(Source data begins)
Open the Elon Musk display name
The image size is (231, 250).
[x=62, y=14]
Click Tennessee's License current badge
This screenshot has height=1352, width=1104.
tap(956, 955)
(Source data ends)
*About this exercise*:
An acceptable answer repeats every entry exactly, with nothing omitted.

*Solution for this problem*:
Open the Elon Musk display name
The image size is (231, 250).
[x=62, y=14]
Click Tennessee's License current badge
This screenshot has height=1352, width=1104.
tap(956, 955)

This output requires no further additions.